Il 7 luglio del 1563 viene ordinato sacerdote dal Cardinale Federico Cesi (1500-1565) nella basilica di S. Maria Maggiore e subito dopo consacrato vescovo dal Cardinale Giovanni Antonio Serbelloni (1519-1591) nella Cappella Sistina. E come vescovo partecipa alle ultime fasi del Concilio di Trento (1562-1563) divenendo uno dei principali promotori della così detta “Controriforma” e collaborando alla stesura del “Catechismo Tridentino”. Segue le indicazioni suggerite dal Concilio che imponeva ai vescovi, di risiedere nelle rispettive diocesi di appartenenza e così Carlo prende possesso di quella di Milano.

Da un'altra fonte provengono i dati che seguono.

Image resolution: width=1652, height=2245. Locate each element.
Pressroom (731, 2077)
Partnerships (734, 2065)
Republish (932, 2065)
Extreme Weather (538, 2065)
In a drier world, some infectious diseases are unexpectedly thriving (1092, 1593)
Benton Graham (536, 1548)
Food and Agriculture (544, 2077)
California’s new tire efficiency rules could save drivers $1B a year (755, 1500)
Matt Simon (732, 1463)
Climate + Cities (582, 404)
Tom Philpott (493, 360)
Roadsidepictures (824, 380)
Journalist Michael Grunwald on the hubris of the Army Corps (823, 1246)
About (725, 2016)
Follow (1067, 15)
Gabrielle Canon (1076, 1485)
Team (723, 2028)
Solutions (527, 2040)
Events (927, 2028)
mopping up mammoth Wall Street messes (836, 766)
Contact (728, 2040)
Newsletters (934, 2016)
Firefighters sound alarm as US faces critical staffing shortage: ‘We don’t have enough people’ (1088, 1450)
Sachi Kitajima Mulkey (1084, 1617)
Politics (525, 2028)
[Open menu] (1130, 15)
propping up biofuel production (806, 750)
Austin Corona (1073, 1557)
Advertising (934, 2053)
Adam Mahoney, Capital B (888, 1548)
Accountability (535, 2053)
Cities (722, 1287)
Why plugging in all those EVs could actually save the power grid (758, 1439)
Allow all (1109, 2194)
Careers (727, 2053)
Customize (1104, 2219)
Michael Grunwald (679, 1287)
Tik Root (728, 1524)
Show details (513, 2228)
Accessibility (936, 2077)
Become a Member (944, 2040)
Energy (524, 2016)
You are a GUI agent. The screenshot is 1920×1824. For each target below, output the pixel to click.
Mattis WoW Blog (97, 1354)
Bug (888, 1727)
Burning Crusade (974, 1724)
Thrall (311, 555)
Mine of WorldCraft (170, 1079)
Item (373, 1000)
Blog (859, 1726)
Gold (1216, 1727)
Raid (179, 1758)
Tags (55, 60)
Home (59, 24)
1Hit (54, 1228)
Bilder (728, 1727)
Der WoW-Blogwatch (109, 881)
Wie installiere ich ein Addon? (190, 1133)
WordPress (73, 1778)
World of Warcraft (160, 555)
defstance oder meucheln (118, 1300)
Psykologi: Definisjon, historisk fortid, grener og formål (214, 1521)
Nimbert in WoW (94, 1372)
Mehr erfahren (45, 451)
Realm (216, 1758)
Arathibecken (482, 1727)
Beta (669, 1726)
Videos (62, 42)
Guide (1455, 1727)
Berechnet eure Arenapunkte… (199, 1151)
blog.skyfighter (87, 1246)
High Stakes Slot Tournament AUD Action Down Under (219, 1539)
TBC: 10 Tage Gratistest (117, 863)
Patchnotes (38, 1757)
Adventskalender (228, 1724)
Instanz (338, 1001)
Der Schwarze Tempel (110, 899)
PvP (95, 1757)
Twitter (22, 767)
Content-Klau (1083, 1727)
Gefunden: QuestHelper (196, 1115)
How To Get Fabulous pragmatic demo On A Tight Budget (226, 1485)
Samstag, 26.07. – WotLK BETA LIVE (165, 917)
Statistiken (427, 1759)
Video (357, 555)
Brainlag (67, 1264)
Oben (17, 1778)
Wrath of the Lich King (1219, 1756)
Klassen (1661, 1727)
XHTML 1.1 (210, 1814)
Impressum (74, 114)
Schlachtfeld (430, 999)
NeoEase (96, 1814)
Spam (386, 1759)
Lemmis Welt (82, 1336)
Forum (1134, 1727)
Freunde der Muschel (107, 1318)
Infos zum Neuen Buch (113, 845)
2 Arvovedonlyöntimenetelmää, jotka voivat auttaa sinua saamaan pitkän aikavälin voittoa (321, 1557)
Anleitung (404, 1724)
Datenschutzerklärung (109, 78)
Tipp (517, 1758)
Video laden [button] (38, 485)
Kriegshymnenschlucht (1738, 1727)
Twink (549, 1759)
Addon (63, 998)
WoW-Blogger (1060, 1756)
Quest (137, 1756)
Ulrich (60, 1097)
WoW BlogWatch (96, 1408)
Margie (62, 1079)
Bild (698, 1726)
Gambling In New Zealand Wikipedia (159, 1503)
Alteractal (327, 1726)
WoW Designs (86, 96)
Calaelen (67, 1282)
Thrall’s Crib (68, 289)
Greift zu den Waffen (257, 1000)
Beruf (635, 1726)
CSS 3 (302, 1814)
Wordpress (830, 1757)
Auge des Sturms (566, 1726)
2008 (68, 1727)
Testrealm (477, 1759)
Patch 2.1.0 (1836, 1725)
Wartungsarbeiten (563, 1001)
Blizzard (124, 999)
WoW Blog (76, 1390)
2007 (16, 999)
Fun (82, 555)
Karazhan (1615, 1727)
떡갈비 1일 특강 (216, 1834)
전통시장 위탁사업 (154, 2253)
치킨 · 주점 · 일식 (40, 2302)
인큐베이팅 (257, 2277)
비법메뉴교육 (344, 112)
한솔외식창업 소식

Qui dimostra tutto il suo attaccamento e la particolare attenzione alla Chiesa ambrosiana, ne visita più volte il territorio  che poi suddivide in circoscrizioni, fonda seminari per aiutare la formazione dei sacerdoti, fa costruire chiese, scuole, collegi, ospedali, istituisce la Congregazione degli Oblati di S. Ambrogio nel 1578 preti secolari, dona ai poveri le ricchezze di famiglia. Durante la terribile pestilenza del 1576, si prodigò in prima persona per assistere i malati, dimostrando un coraggio e un altruismo esemplari. La sua presenza tra la gente è talmente costante che il periodo storico verrà ricordato come la “peste di San Carlo” e secoli dopo anche Alessandro Manzoni (1785-1873) ne parlerà nel romanzo “I Promessi Sposi”. Con la sua umanità e umiltà Carlo Borromeo divenne ben presto un simbolo di speranza e di rinnovamento per la Chiesa e per la società milanese. Nonostante i suoi numerosi impegni, trovava il tempo per dedicarsi al gioco degli scacchi e alla lettura.

Carlo Borromeo morirà a soli 46 anni, e il suo corpo venne deposto nella cripta del duomo di Milano, dove ancora oggi riposa, mentre il suo cuore è conservato nella chiesa dei lombardi a Roma, la basilica minore dei Santi Carlo e Ambrogio in via del Corso.

Venne beatificato nel 1602 per volontà di Clemente VIII (1536-1605) e otto anni più tardi è stato proclamato santo il 1° novembre del 1610 dal pontefice Paolo V (1605-1621).

Infine c’è da ricordare l’imponente statua di San Carlo ad Arona, comunemente chiamata Sancarlone, che domina il paesaggio del Lago Maggiore, l’opera inaugurata nel 1698 fu fatta erigere dal cugino Federico Borromeo (1564-1631) anch’egli arcivescovo di Milano.